ATTIVITÀ DA SVOLGERE:
1. Risponda alle seguenti domande sul testo sul Libro di Giobbe:
(a) Chi ha fatto l'elogio della pazienza di Giobbe?
(b) In quale luogo si trova il Giobbe malato cronico e spogliato di tutto?
(c) Che cosa giunge a fare Giobbe in un tribunale irreale, e con quale scopo?
2. Indichi se ciascuna affermazione concorda con il testo sul Libro di Giobbe, rispondendo sì o no e citando le parole del testo che lo stabiliscono:
(a) La pazienza di Giobbe coincide con la rassegnazione tranquilla descritta nelle agiografie dei santi.
(b) Giobbe conserva la fede in Dio.
(c) Il Signore risponde agli appelli di Giobbe.
3. Fornisca il seguito del testo sul Libro di Giobbe, partendo subito dopo la sua ultima frase.

TESTO PROPOSTO:
____________

IL LIBRO DI GIOBBE
INTRODUZIONE
Prima parte: l'opera biblica
Estratto da "S.
Tommaso d'Aquino – Commento al libro di Giobbe", a cura di Lorenzo
Perotto O.P., Edizioni Studio Domenicano 1995
Un libro di rottura
Il fascino e l'attualità del Libro di Giobbe sta nel fatto che ogni
suo capitolo e versetto è una freccia scagliata su tutto e su tutti, sui
buoni e sui cattivi e,
a quanto potrebbe a volte
sembrare, sullo stesso Dio. Il tema del male, già di per sé tragico ed
esplosivo, è trattato qui con una linguistica dirompente. Le polemiche che
si agitano in questo scritto spezzano ogni tradizione di perbenismo, i
formalismi accettati e le rassegnazioni scontate, la superbia ostentata e
l’umiltà paurosa. Il Giobbe malato cronico, e spogliato di tutto nella
desolazione del letamaio, si rivela più forte e travolgente del ricco e
prestigioso Giobbe degli anni felici: è così che egli sovverte ideologie e
autorità indiscusse, collocando la sua nuda umanità in un rapporto autentico
e leale con il Signore che egli non vede, e che resta muto ai suoi appelli
infuocati e strazianti. In questo senso il Libro di Giobbe si
presenta innanzitutto come un libro di rottura, e per questo lo sentiamo
anche un po' nostro.
La pazienza atipica di Giobbe
Chi si accosta a questa lettura con atteggiamento religioso, spinto magari
dall’elogio che l’apostolo Giacomo ha fatto della pazienza di Giobbe (Gc
5, 11), già proverbiale all’inizio dell'era
cristiana, può sentirsi turbato nello scoprire che la pazienza del
protagonista non si identifica con la rassegnazione tranquilla e spesso
sorridente di cui leggiamo in molte agiografie di mistici e santi, né con il
coraggio baldanzoso dei martiri, tanto meno con la freddezza di chi sopporta
“stoicamente” un dolore.
Al contrario, infatti. Giobbe si lamenta continuamente, e pur conservando la
fede in Dio,
anzi proprio per questo, si ribella alla sua misera sorte, lancia verso il
Cielo espressioni che rasentano la bestemmia, e giunge a sfidare Dio in un
tribunale irreale, per dimostrargli giuridicamente la propria innocenza.
Il male è un fatto reale
Chi vive la difficoltà di conciliare il dolore umano con la bontà divina può
pensare di trovare una conferma alle perplessità del proprio pessimismo,
forse anche agnostico, nelle antinomie e nelle contraddizioni che Giobbe
solleva contro la proclamata
giustizia di Dio. Anche S. Tommaso osserva che la constatazione del
giusto-disgraziato può mettere in crisi il concetto stesso di “provvidenza
divina”.

____________

ESTRATTO DEI DATI:

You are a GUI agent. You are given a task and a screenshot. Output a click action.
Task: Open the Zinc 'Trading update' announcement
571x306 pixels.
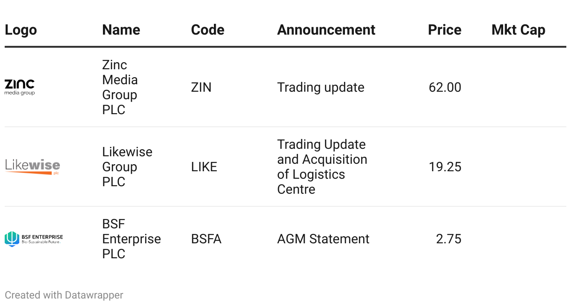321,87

____________

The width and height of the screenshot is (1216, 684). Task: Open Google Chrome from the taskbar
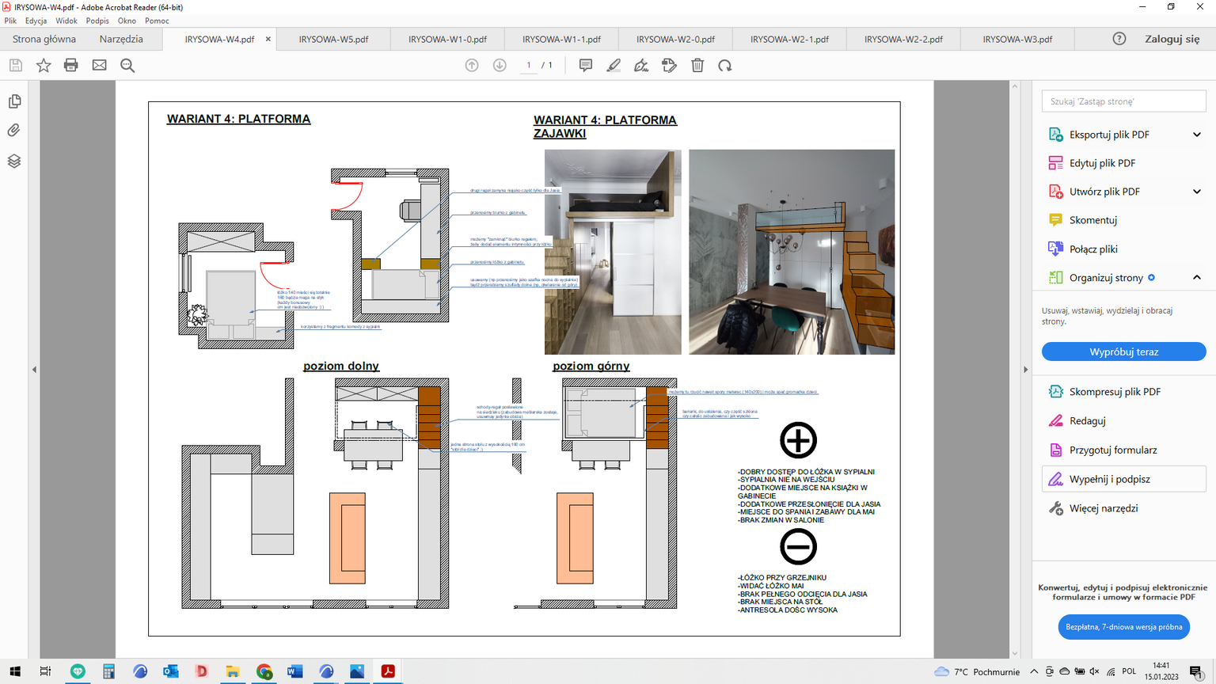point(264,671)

____________

RISULTATI:
1.
(a) L'apostolo Giacomo (Gc 5, 11).
(b) Nella desolazione del letamaio.
(c) Giunge a sfidare Dio, per dimostrargli giuridicamente la propria innocenza.

2.
(a) No: "la pazienza del protagonista non si identifica con la rassegnazione tranquilla e spesso sorridente di cui leggiamo in molte agiografie di mistici e santi".
(b) Sì: "pur conservando la fede in Dio".
(c) No: "che resta muto ai suoi appelli infuocati e strazianti".

3.
La
teoria retributiva
Giobbe rompe con la concezione ebraica dell’epoca: essa s’illudeva di
spiegare il male dilagante su questa terra con la teoria meccanica della
‘‘giustizia retributiva”: se uno soffre, è perché ha peccato; se invece è
giusto, la sua vita scorrerà serena nel benessere con cui Dio premia la sua
virtù. Mancando agli Ebrei
del tempo la dottrina dell'immortalità personale,
cioè di un aldilà di premio o castigo giusti e definitivi, tale proposta si
rivelava ancora più angusta.
Giobbe avverte questo limite e, con la dichiarata
certezza d’incontrare prima o poi il suo Dio, incrina il muro perimetrale
dell’esistenza terrena, e prepara in qualche modo alle luci dell’oltretomba.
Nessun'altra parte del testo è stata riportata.